**REQUIREMENT**
Extract the text of each entry below exactly, leaving every image behind.

[Screenshot grounding data]
··········
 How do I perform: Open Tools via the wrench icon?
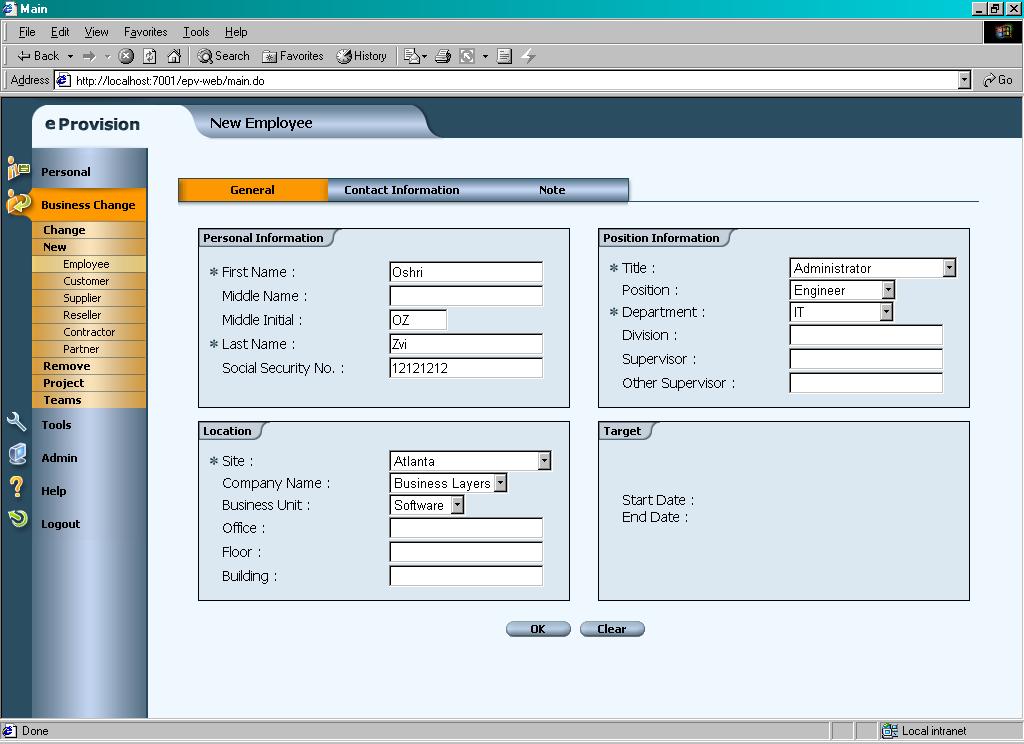coord(17,422)
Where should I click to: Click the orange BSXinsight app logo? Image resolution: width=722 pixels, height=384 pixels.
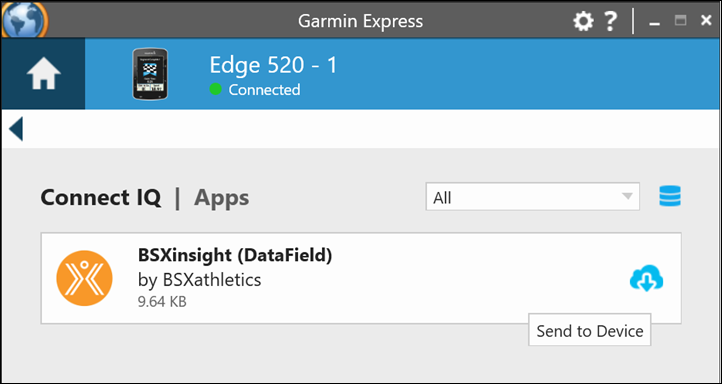[x=84, y=278]
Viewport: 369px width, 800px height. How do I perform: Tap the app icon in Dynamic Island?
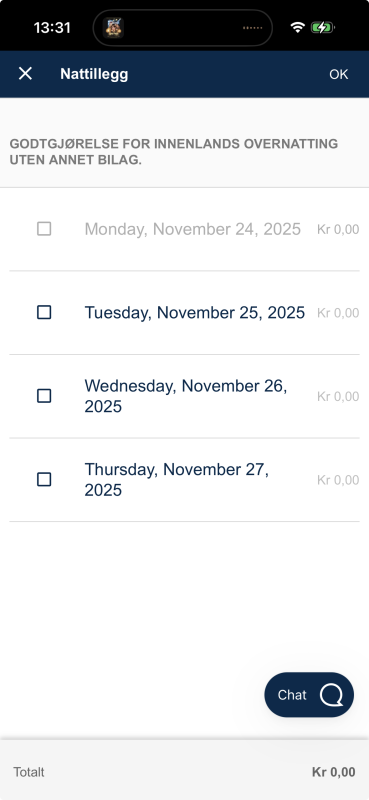113,28
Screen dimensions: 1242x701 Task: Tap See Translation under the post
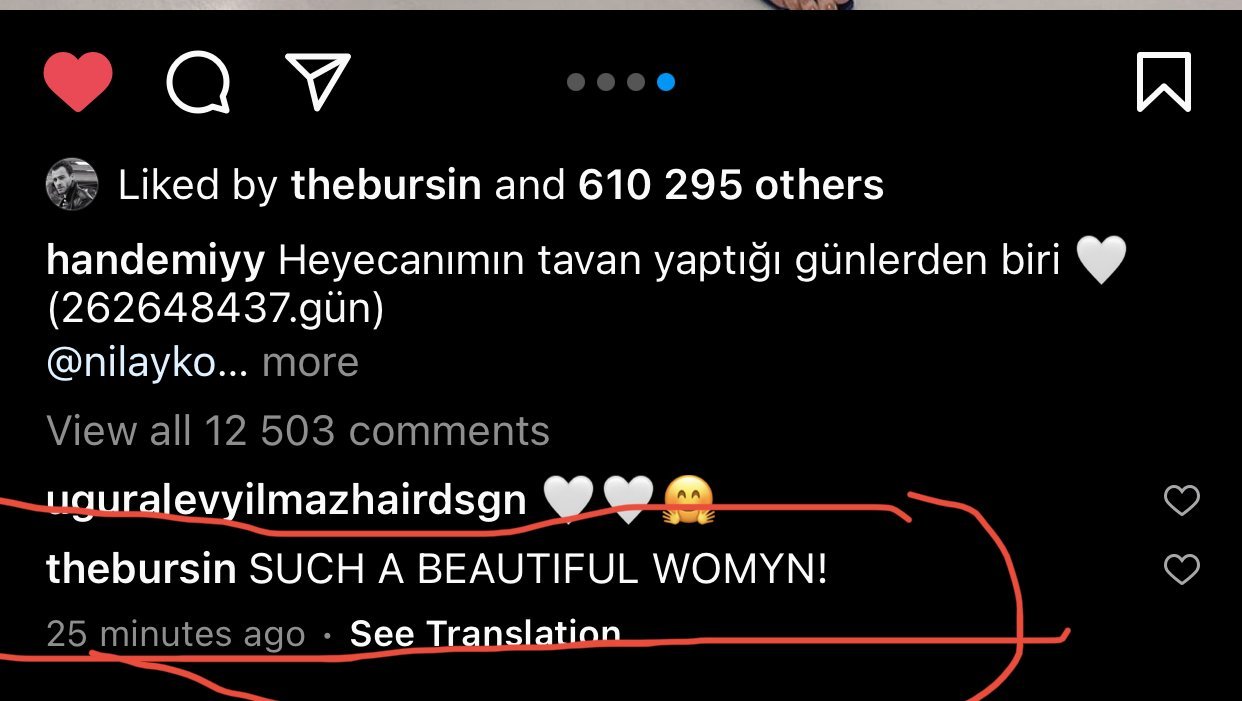[485, 634]
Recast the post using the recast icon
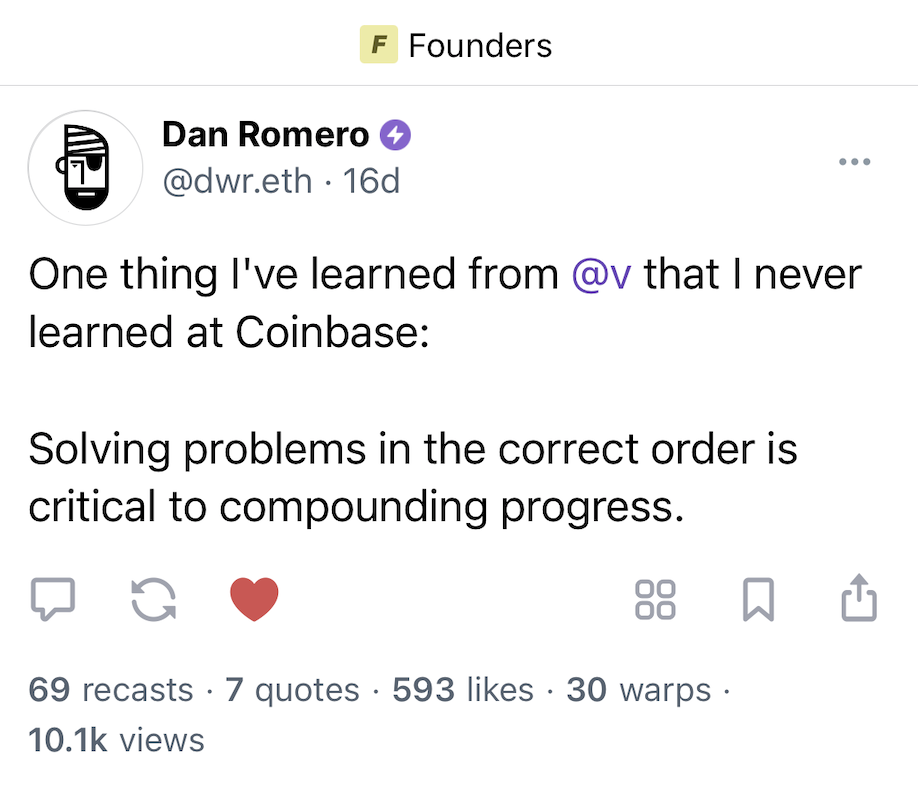The image size is (918, 788). 153,599
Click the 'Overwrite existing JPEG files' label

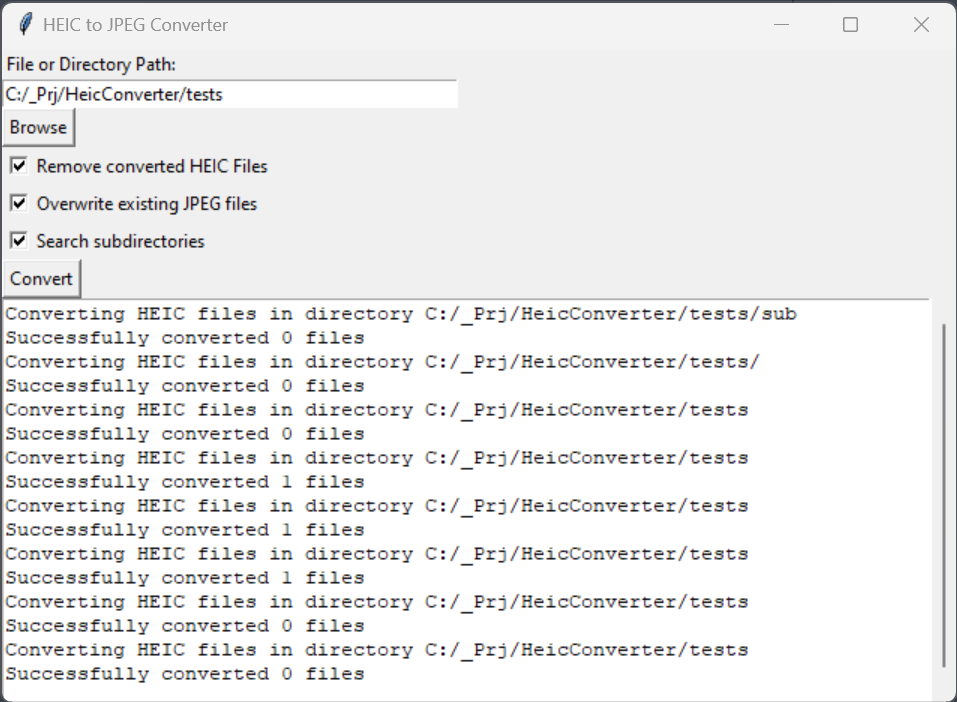[x=146, y=203]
··········
**ANSWER SECTION**
 How do I perform: Open Tools via the wrench icon?
coord(17,422)
Where should I click to: Click the orange BSXinsight app logo? Image resolution: width=722 pixels, height=384 pixels.
[x=84, y=278]
Viewport: 369px width, 800px height. How do I perform: Tap the app icon in Dynamic Island?
113,28
Screen dimensions: 1242x701 Task: Tap See Translation under the post
[485, 634]
Recast the post using the recast icon
The image size is (918, 788). 153,599
Click the 'Overwrite existing JPEG files' label

[x=146, y=203]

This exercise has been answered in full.